As part of an icebreaking event at the latest meeting of my local social media enthusiasts group Brrism, the 30 or so people on hand were asked to compare birthdays. It turned out that three pairs of people each shared a birthday.
As unlikely as that may sound, nobody is calling Ripley’s Believe It Or Not? to report an incredible freaky event.
Why not? Because it’s an example of the birthday paradox, a classic example of how probability theory can be difficult to understand. And while three matches is certainly unusual, having one match was more likely than not to happen.
Many people asked the question “What are the chances of two people in this group sharing a birthday?” assume it is very remote. That’s because they use a false premise to solve the question: they take the idea of one particular birthday and assess the likelihood of somebody else sharing that birthday, which is of course around 1 in 365 (or a little higher with leap years). While this is partly down to confusion over probability, it’s also possibly down to people instinctively personalizing the question and approaching it as if it were “What is the probability of a particular person sharing my birthday?”

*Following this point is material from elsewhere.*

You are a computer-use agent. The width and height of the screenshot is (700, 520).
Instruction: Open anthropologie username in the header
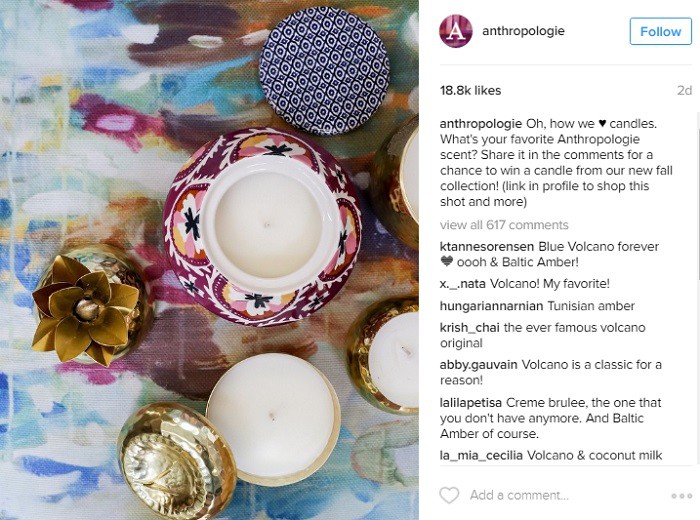[x=523, y=31]
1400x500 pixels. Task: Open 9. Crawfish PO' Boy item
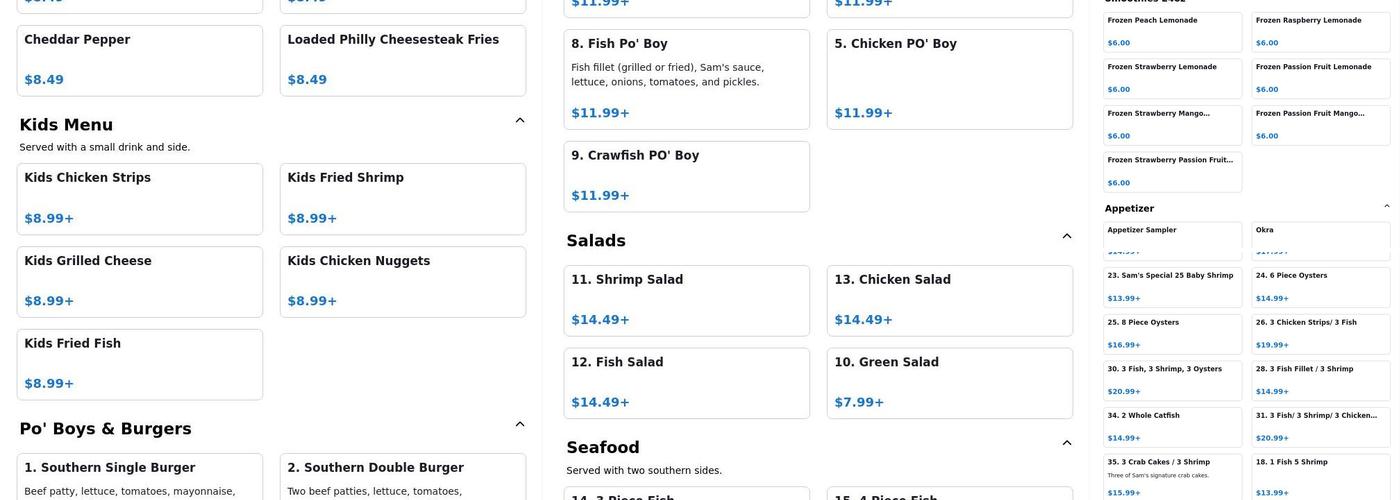point(687,176)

The actual answer will depend on the size of the group, but what surprises people is that it only takes a group of 23 people before there’s a 50% probability of a match. (Put another way, in most school classes, it’s more likely than not that there will be a match.)
Why exactly the number is 23 involves the type of mathematics that requires both apostrophes and exclamation marks. But put in a more simplified way:
- any time you compare a pair of people, there’s a roughly 1 in 365 chance that the first birthday matches the second birthday; and
- comparing one person’s birthday to the rest of the group creates 22 possibilities of a match; but
- comparing every person’s birthday to the rest of the group creates 253 possibilities of a match (23 individual people, multiplied by 22 others in the group, divided by two to avoid double-counting each pairing).
If you imagine having 253 chances to attempt something with a 1 in 365 possibility of success, you can see how it suddenly becomes much more likely.
(There are some limitations to this explanation: this logic should mean it only takes 20 people to create a 50-50 chance of a match as 20 people creates 190 pairings, which is more than half of 365. That I don’t entirely understand why this isn’t the case is why I took an arts degree…)
While it would, of course, take 366 people to be absolutely certain of a match, the likelihood rapidly increases as a group gets larger. While a group of 23 is a 50-50 shot, once you get to a group of 50 the likelihood of a match is around 97%. With a group of 100, there’s barely a one in three million chance of not having a match
Perhaps the most surprising element of this mathematical puzzle is that matches actually happen more often in reality than on practice. That’s because births are not evenly spread out over the year. For example, in many Northern hemisphere countries there are more births in September. That’s not down to chance: without wishing to be crude, cold weather means many couples have to opt for indoor leisure activities in December, while Christmas and New Year is the time with the highest number of couples spending more time together than usual. An uneven distribution of birthdays thus increases the chance of a match.
And if you’re wondering which particular date is the most likely to be the subject of a match, well according to one site which analyzed birth certificates, it’s October 5. Why? Well, it might just be that that on average a child born on that date would have been conceived on December 31.